In this chapter, Greenhalgh also briefly discusses each of the research designs common to scientific papers then assigns them a place in the "hierarchy of evidence" with those at the top commanding the most weight and influence re: clinical interventions.  Aside from placing systematic reviews/meta-analyses at the top (particularly helpful in EBM), I think most other disciplines would report a similar hierarchy:
  1. Systematic reviews and meta-analyses.
  2. RCTs with definitive (i.e. statistically significant) results.
  3. RCTs with non-definitive (i.e. suggestive but not statistically significant) results.
  4. Cohort studies.
  5. Case-control studies.
  6. Cross-sectional surveys.
  7. Case reports. 
In the methodological quality chapter, assessment relies on five key questions:  
  1. Was the study original?  Does it duplicate previous research or add something new to the literature?
  2. Whom is the study about?  How were subjects recruited and what were the inclusion/exclusion criteria?  
  3. Was the design of the study sensible?  What and how were the outcomes measured?
  4. Was systematic bias avoided or minimized?  Study adequately controlled?  Was assessment 'blind'?   

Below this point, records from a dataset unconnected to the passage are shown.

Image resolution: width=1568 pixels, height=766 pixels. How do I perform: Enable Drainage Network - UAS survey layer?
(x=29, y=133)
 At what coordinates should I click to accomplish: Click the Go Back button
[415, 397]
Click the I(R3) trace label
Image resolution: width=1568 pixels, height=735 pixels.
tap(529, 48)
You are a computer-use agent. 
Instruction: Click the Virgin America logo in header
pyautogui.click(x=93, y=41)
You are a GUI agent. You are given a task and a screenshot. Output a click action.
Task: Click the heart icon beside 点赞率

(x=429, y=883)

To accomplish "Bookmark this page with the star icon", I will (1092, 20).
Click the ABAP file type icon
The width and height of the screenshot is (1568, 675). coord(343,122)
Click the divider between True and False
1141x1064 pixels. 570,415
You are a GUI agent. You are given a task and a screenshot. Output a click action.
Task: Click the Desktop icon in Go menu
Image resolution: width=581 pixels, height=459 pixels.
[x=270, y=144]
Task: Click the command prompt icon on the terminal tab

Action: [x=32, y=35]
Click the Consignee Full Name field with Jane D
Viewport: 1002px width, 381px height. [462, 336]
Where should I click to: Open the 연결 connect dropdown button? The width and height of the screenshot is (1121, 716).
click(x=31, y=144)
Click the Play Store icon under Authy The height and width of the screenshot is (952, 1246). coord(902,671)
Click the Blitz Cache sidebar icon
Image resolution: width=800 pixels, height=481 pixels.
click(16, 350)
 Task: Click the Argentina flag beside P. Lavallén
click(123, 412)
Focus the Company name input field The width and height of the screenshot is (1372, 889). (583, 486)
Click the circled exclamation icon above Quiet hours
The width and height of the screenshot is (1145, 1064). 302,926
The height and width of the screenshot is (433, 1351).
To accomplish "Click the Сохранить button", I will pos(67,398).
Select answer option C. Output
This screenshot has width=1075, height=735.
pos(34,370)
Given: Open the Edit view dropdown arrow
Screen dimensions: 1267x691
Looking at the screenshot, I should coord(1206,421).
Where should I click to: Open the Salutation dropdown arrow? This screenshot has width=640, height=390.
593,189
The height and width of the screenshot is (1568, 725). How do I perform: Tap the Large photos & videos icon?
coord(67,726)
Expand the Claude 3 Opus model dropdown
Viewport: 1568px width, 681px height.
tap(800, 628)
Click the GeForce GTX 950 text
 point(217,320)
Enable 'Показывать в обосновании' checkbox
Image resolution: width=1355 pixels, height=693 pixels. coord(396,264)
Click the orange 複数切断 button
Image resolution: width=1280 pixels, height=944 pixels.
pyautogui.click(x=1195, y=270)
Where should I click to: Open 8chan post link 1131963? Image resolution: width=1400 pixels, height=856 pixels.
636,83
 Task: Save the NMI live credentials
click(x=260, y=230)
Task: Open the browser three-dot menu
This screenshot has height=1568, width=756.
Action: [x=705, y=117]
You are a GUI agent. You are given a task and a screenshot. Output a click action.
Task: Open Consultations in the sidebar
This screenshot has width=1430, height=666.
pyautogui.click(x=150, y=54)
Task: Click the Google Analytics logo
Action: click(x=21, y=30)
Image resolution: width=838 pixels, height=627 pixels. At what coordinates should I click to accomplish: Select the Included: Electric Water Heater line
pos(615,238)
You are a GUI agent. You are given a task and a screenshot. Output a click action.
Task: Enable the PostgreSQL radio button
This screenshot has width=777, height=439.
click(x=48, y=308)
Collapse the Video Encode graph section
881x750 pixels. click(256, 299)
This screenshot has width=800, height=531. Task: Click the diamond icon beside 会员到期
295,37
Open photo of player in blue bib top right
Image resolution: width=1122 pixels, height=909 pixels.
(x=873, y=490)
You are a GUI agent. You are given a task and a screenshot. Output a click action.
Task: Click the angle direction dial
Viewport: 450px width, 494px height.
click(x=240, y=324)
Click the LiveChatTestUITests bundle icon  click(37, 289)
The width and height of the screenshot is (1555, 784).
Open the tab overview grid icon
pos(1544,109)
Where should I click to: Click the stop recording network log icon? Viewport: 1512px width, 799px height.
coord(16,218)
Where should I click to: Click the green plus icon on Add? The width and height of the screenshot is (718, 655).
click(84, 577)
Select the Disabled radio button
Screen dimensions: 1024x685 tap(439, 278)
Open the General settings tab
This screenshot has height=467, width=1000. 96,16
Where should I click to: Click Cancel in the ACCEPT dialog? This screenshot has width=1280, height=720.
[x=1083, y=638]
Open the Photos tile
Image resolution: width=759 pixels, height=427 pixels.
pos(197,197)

  5. Were preliminary statistical questions addressed -- how many subjects enrolled, duration of follow-up, and completeness of follow-up?  
The chapter on statistics is intended for non-statisticians but I still found it helpful and amusing (especially the 'advice' on how to cheat on statistical tests when writing up results).  I've written about this in a previous post and won't repeat it here since what Ben Goldacre wrote relied largely on what Greenhalgh wrote.  Suffice to say, Greenhalgh breaks down the most common statistical analyses used and their interpretation such that even the most timid statistically-averse researcher can make sense of the results. 

Even after I've long since finished slogging through all (most?) of the articles collected for my lit review, I suspect this book will still sit prominently on my bookshelf.